Maybe the $400 juicer is an object lesson in hubris:
Juicero is a juicing machine and service that secured about $120 million in funding from the likes of Google and other venture capitalists before it rolled out to 17 states this week. The pricey machine is built to squeeze the subscription-only Juicero bags of chopped fruit and veggies, which it reportedly “cold-presses” using four tons of force. Some have called the machine a Keurig for juice.Or, as the article points out, you could just eat a piece of fruit.
But there’s one teeny problem: It turns out you don’t need the machine. Bloomberg reports that recently, “some investors were surprised to discover a much cheaper alternative: You can squeeze the Juicero bags with your bare hands.” Hand-squeezing the bags for 90 seconds, they found, rendered almost as much juice as using the $400 machine for two minutes.
We are told technology will change our world in profound and "disruptive" ways. So it seemed reasonable to conclude that Donald Trump had "disrupted" American politics. Like the $400 juicer nobody needed, however, it may be we don't need any theories of "disruption" or "fake news" on social media to explain Trump's success. Turns out Trump won the "old old" vote: "He won 53 percent of voters ages 65 and over, but only 37 percent of voters ages 29 and younger. Trump is the Twitter-using president, not the president chosen by Twitter’s users." Put a bit more particularly:
The only age group that overwhelmingly voted for Trump were Catholics age 75 and older, who went for Trump 57% to 44%. The age groups roughly corresponding to Baby Boomers and Gen Xers split narrowly, with Boomers favoring Trump by two points (49% to 47%) and Xers favoring Clinton by two points (46% to 44%). But Millennial Catholics favored Clinton by a whopping 31% (59% to 28%), by far the largest split of any age group.Patricia Miller focusses on the religious categorization of voters, Ezra Klein focusses on their likelihood to use social media. Either way, the basis is age, not communications technology or even religious belief. The older people get, the more likely they were to vote for Trump. But that's not even the issue: the issue is age.

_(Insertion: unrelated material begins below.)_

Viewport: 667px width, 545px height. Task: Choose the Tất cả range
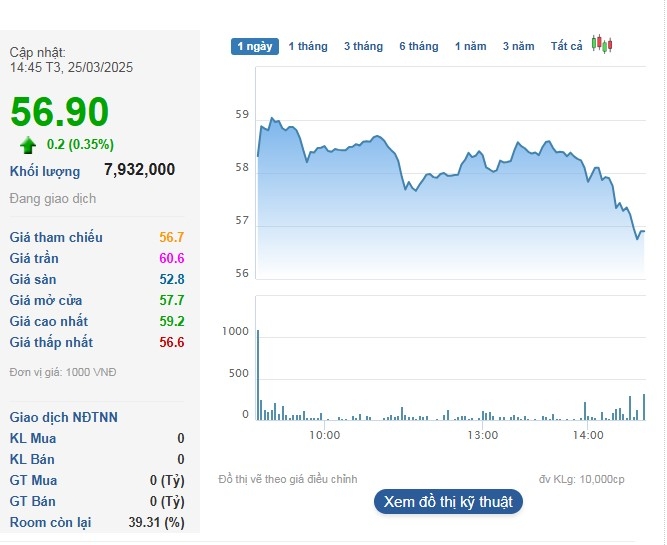(566, 46)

Not to put too fine a point on it, but the white Catholics who heavily favored Trump in 2016 are what the gerontologists call the “old old.” With life expectancy hovering around 81 for white females and 76 for white males, it doesn’t take a math wiz to figure out that many of these Trump voters won’t be around in 2020 and most will have gone to that great election booth in the sky by 2024.

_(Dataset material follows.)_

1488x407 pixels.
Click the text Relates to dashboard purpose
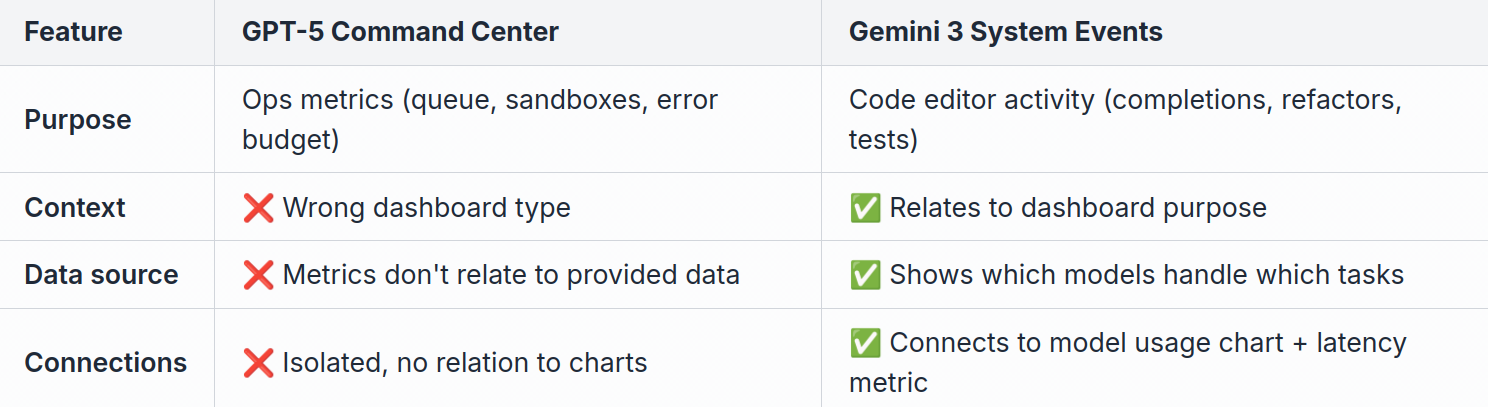(1078, 208)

People are living longer and longer. It may soon be normal for Boomers to reach retirement age and still be responsible for caring for their parents. It is a glimpse of what Millenial surely have to look forward to. These aging patterns are distorting society in ways the Baby Boom never did. I've seen it in church congregations, where the average age is still my parent's generation (as it was when I was a child). The effect is to squeeze out younger adults (one reason for the success of mega-churches. You don't see a sea of grey heads in Joel Osteen's congregation on TV, or in any other TV and billboard-dependent pastor's church). This is an issue the institutional church has to deal with, but one it is not equipped to deal with. And I don't know what the answer would be, anyway
But it is now the elephant in the room in our politics. Miller thinks Democrats just have to wait for these "old old" to die off, but that's the vulture theology of the undertaker: sooner or later they all have to come to us, or in this case, in the long run we're all dead. And an aging populace is going to be the elephant in the room in more ways than one.
What about the fact that Boomers are next in-line to become the "old old"? And they went for Trump by 2 points; and it was enough, in context.

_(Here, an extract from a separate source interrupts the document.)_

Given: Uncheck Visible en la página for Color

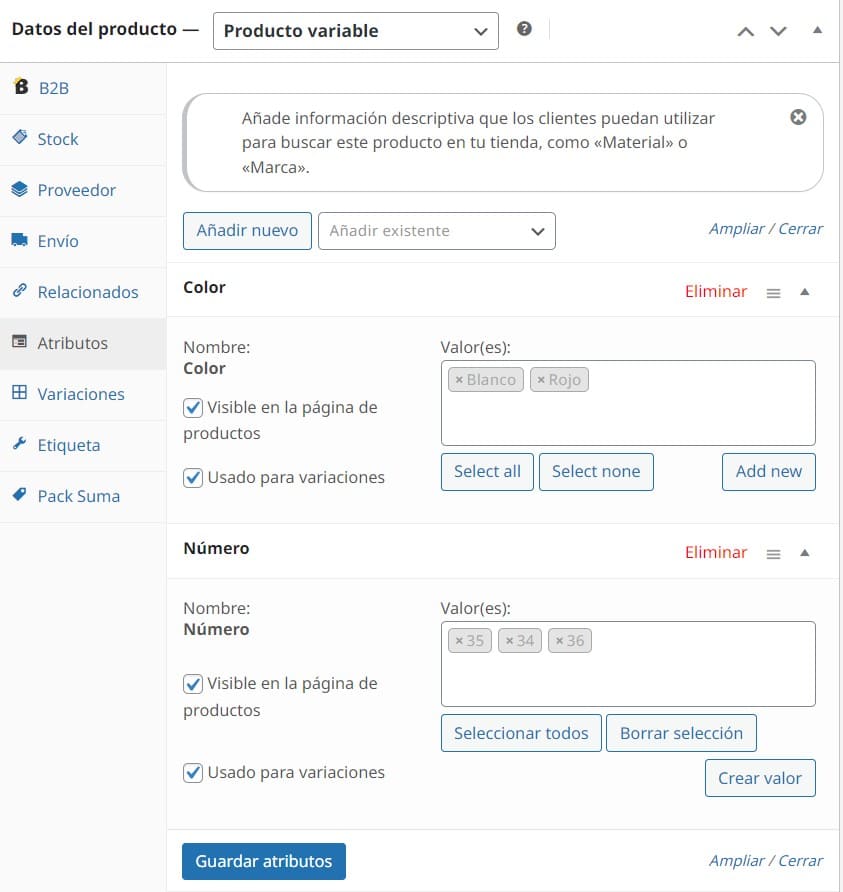Looking at the screenshot, I should point(193,407).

This situation is not going to magically reverse itself when my parent's generation finally shuffles off the stage. At least Ezra Klein is more circumspect, and wiser in his insights:
Social media is new, it is transformative, and it is certainly changing American politics. But it’s not the only force at play, nor even the main one. And while it’s hard for news junkies (myself included) to remember, most people’s media feeds tilt more toward baby pictures, wedding announcements, and funny videos than political punditry. Those of us who follow lots of politicians and politicized news sources are outliers, and we shouldn’t extrapolate too much from our weird experience.That's a fault line that's going to be around for a long, long time. Maybe we should consider the power of simply eating a piece of fruit, rather than spending millions to produce an expensive machine that doesn't do the job any better than human hands. Rube Goldberg knew a thing or two about that, but maybe you have to be at least "old" to get that reference.
Whatever is tearing our politics apart is deeper and more universal than the digital filter bubbles that get so much attention — and it seems to be most powerful among the people least likely to get their news from social media.